Every dog mode (Strömbom, Sequential, BC, RL) routes its action
through `herding/control/modulation.py:modulate_speed_near_sheep`,
which scales action magnitude down when within ~2.5 m of the nearest
tracked sheep. This stops the dog from charging in at full speed and
scattering the flock. Direction (intent) is preserved.

All modes also share the same EMA action smoother in
`controllers/shepherd_dog/shepherd_dog.py:ACTION_SMOOTH = 0.55`.
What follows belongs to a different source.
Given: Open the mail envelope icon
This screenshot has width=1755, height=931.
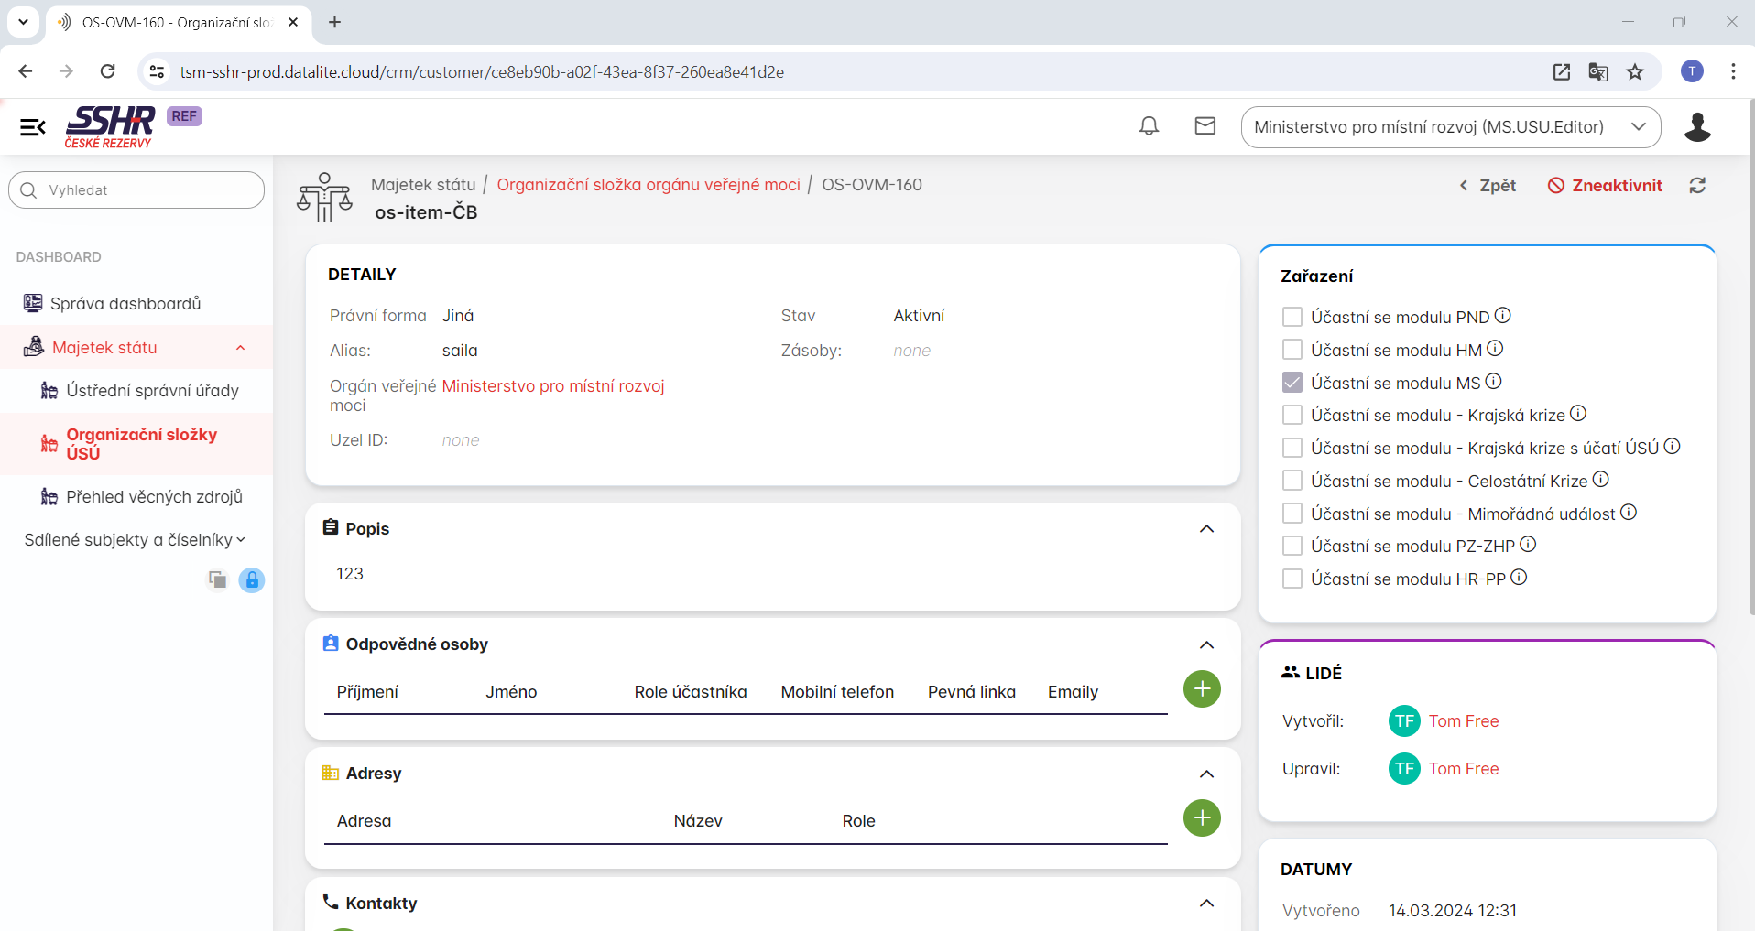Looking at the screenshot, I should click(1205, 126).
## Results — env eval, 10 seeds × n=1..10

`max_steps=15000`, full-field spawn distribution. Success rate per
flock size, then mean steps over successful seeds.

### Success rate (%)

| n  | Strömbom | `bc` | `rl` |
|---:|---:|---:|---:|
|  1 |  30 |  80 | **90** |
|  2 |  90 |  50 | **90** |
|  3 |  60 |  90 | **90** |
|  4 |  40 |  80 | **90** |
|  5 |  60 |  70 | **100** |
|  6 |  30 |  80 | 80 |
|  7 |  70 |  80 | **100** |
|  8 |  30 | 100 | **100** |
|  9 |  40 |  90 | **100** |
| 10 |  50 | 100 | **100** |

### Mean penned per episode (out of n)

| n  | Strömbom | `bc` | `rl` |
|---:|---:|---:|---:|
|  1 | 0.30 | 0.80 | **0.90** |
|  5 | 3.90 | 4.10 | **5.00** |
|  8 | 4.20 | 8.00 | **8.00** |
| 10 | 7.40 | 10.00 | **10.00** |

### Takeaways

- **BC clearly beats Strömbom** under realistic LiDAR conditions (full
  field, partial observability). Strömbom struggles on small flocks
  where a single sheep can spawn beyond the LiDAR's 12 m range; BC
  learned active perception from the demos.
- **RL refines BC** without regressing on any cell. Ties or beats BC
  at every flock size; biggest gains at n=1 and n=4 where BC's
  imitation of Strömbom's drive heuristic was sub-optimal.
- **Aggressive reward shaping doesn't help** — a more aggressive
  variant (β=0.02, W_TIME=-0.1, W_IMITATE=0, 3 M steps) trained as
  an ablation was strictly worse than the conservative tune shipped
  here (β=0.05, W_IMITATE=0.5, 1 M steps).

## License

Educational project for the *Topics in Intelligent Robotics* course.